Work order: Go over the entries below line by line, copying each one that contains the word "computer".

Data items
· · ·

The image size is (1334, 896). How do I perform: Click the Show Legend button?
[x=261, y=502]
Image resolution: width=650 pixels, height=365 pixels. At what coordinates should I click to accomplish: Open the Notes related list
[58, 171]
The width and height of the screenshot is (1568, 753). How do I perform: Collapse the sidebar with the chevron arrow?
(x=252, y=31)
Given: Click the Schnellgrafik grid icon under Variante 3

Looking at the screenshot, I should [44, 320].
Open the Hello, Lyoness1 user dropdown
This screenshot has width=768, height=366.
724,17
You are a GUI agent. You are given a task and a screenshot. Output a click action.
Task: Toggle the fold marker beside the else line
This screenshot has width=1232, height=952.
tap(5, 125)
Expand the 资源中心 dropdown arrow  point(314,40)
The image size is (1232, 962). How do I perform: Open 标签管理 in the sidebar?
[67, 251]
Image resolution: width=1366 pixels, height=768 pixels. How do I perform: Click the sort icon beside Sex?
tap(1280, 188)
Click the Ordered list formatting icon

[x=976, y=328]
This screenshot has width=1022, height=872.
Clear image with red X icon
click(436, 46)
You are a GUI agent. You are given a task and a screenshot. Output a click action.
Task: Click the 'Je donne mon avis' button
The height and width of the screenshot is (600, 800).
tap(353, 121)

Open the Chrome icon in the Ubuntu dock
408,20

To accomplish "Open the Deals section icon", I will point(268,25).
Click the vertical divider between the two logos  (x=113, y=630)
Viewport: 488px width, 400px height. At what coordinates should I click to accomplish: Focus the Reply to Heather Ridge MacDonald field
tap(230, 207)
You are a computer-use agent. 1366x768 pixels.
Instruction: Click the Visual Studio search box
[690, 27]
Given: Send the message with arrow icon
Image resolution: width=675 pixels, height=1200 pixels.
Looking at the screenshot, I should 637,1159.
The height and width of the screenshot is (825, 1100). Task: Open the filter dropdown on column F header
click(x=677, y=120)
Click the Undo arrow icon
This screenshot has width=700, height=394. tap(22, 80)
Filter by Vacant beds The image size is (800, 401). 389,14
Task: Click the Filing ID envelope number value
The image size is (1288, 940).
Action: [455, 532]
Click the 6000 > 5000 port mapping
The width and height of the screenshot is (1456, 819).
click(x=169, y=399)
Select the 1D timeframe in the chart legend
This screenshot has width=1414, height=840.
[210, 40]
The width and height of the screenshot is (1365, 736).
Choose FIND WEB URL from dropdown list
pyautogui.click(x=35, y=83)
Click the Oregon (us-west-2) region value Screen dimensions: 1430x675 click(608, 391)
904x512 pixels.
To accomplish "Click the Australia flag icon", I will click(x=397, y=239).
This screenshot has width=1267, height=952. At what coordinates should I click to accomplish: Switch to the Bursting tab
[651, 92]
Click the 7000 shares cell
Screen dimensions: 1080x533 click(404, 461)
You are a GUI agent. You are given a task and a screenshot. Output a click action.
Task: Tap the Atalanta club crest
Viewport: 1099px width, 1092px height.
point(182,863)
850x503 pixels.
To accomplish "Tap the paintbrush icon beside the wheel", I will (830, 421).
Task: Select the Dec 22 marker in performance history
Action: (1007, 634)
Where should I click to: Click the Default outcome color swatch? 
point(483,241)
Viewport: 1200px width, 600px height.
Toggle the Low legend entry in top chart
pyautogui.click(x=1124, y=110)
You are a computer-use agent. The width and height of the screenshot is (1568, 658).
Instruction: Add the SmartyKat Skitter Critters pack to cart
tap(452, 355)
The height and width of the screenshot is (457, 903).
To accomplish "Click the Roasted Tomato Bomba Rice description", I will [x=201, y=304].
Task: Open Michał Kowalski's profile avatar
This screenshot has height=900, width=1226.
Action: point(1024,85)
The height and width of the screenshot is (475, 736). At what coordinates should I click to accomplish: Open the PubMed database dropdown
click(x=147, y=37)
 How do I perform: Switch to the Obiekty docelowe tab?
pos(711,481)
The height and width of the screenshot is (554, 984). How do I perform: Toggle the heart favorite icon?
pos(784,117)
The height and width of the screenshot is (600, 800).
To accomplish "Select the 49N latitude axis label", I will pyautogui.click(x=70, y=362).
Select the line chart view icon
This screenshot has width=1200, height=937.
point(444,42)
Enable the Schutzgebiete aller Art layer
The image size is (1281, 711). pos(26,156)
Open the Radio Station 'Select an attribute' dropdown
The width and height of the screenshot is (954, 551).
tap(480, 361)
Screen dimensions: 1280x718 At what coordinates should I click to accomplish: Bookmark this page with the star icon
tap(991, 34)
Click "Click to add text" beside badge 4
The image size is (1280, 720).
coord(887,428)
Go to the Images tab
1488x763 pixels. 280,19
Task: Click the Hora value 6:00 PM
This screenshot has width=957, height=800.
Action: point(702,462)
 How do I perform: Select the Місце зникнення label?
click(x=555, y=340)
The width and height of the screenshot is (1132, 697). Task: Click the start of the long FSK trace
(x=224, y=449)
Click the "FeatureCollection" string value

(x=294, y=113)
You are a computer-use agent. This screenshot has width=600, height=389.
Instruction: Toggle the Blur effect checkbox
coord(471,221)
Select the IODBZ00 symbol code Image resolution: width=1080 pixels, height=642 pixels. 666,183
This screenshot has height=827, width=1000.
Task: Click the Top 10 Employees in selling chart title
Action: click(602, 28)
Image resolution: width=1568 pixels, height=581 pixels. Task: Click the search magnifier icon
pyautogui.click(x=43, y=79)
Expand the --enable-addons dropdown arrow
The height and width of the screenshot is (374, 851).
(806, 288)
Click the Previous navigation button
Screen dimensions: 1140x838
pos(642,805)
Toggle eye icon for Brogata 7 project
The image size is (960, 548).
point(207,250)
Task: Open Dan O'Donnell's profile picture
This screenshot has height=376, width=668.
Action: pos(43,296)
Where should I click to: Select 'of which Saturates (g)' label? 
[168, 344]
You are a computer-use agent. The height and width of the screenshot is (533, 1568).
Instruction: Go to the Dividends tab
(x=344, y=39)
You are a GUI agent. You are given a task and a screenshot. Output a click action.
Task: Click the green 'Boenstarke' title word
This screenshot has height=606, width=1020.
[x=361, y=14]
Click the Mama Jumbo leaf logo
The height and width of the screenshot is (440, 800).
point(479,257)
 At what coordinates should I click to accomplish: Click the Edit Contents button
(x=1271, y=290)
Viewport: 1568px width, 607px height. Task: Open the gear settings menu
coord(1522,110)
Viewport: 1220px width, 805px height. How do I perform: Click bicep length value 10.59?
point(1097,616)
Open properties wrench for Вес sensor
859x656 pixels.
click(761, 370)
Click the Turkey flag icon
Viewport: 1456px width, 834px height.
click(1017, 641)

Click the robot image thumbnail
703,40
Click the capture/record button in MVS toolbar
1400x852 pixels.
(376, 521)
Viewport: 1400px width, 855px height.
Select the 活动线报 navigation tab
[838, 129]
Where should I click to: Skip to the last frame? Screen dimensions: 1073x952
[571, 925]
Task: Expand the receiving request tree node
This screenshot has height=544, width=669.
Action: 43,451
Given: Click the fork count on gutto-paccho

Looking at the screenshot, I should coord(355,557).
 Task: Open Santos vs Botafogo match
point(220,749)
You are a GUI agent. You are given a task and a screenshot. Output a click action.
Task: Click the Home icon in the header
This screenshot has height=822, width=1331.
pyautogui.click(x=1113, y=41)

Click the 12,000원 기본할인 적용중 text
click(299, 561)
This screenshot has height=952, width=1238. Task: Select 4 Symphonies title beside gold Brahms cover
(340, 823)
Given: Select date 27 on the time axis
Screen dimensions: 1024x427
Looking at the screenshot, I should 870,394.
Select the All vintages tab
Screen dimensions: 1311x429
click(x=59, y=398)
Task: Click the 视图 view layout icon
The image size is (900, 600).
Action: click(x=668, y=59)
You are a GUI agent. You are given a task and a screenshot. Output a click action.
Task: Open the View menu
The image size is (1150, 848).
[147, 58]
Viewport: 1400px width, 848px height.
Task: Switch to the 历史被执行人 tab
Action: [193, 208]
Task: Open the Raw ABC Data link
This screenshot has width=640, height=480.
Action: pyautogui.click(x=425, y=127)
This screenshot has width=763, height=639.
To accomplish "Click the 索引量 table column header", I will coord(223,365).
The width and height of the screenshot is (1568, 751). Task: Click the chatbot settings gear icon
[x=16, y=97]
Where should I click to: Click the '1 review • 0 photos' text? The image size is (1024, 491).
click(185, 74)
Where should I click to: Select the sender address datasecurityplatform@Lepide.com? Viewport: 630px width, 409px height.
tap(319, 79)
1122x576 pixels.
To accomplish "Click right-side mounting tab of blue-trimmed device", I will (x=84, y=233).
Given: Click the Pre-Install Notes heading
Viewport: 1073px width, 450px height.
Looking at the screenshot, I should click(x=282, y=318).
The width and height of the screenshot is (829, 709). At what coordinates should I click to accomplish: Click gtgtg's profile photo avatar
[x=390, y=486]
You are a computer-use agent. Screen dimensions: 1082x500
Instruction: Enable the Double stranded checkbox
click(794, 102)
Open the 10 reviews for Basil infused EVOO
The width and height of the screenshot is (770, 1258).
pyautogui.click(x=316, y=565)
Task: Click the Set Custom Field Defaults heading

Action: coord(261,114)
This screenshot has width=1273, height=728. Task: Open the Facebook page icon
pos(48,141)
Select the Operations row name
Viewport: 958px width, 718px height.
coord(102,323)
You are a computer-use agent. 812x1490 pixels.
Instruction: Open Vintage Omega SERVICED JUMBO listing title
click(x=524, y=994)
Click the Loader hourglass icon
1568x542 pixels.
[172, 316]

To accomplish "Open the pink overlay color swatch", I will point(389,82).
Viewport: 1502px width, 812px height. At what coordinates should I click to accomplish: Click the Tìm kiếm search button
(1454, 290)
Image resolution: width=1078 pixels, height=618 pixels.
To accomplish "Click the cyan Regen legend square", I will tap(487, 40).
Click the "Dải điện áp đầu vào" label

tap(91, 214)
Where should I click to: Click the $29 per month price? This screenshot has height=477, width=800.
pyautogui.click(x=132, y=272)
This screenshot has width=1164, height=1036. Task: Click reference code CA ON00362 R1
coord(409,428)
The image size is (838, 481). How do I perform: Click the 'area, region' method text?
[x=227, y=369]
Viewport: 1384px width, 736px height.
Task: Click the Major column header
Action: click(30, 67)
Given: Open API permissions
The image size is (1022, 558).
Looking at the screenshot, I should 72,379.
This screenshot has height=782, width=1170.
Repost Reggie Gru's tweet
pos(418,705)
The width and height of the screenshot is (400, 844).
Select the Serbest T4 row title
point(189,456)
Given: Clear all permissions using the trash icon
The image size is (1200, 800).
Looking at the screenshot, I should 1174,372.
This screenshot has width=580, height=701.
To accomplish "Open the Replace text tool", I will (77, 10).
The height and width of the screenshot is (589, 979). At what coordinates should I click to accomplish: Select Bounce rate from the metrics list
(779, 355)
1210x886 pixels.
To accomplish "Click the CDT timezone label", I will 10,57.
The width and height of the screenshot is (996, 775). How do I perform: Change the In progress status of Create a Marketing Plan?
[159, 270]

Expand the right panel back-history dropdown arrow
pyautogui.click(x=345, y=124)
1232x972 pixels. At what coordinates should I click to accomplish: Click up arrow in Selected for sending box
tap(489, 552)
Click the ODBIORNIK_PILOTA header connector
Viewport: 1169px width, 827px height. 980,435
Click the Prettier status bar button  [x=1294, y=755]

· · ·

Task answer:
You are a computer-use agent. 1366x768 pixels.
You are a computer-use agent. The width and height of the screenshot is (1568, 658).
You are a computer-use agent. This screenshot has width=600, height=389.
You are a computer-use agent. The height and width of the screenshot is (533, 1568).
You are a computer-use agent. Screen dimensions: 1082x500
You are a computer-use agent. 812x1490 pixels.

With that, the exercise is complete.